:: Quellauszug
# Konsole umschalten geht nicht

## 3PO

Hallo Zusammen,

ich habe hier ein seltsames Problem:

Wenn ich mit : <Strg>+<Alt><Fx> die Konsole wechseln will, dann geht das nicht.

Seltsamer weise ist auch der Monitor schwarz und der Cursor oben links ist eingefroren.

Wenn ich nun den Powerbutton drücke, so dass der PC herunterfährt, dann sehe ich die Konsole wieder.

Weiß Jemand wo ich den Fehler suchen muss?

----------

## Klaus Meier

Was für eine Grafikkarte und welche Treiber benutzt du. Framebuffer? Hast du etwas gemacht, was dazu geführt hat, dass es nicht mehr geht?

----------

## 3PO

 *Klaus Meier wrote:*   

> Was für eine Grafikkarte und welche Treiber benutzt du.

 

Ist eine OnBoard Grafikkarte --> Zotac IONITX F-E

Treiber: Nvidia 195.36.24

 *Quote:*   

>  Framebuffer? Hast du etwas gemacht, was dazu geführt hat, dass es nicht mehr geht?

 

Gute Frage, wenn ich das nur wüsste...^^

----------
::::
:: Verfügbare Daten
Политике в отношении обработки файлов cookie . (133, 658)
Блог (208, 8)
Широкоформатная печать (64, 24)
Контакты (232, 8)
::::
**Aufgabenstellung**.
Überarbeite im Forumsthread zum Konsolenwechsel den Abschnitt, der mit den Worten „Wenn ich mit“ beginnt und mit „die Konsole wieder.“ endet, und ersetze darin „Monitor“ durch „Bildschirm“. Die Zeilen haben hiermit nichts zu tun.

**Erledigte Aufgabe**.
Wenn ich mit : <Strg>+<Alt><Fx> die Konsole wechseln will, dann geht das nicht.

Seltsamer weise ist auch der Bildschirm schwarz und der Cursor oben links ist eingefroren.

Wenn ich nun den Powerbutton drücke, so dass der PC herunterfährt, dann sehe ich die Konsole wieder.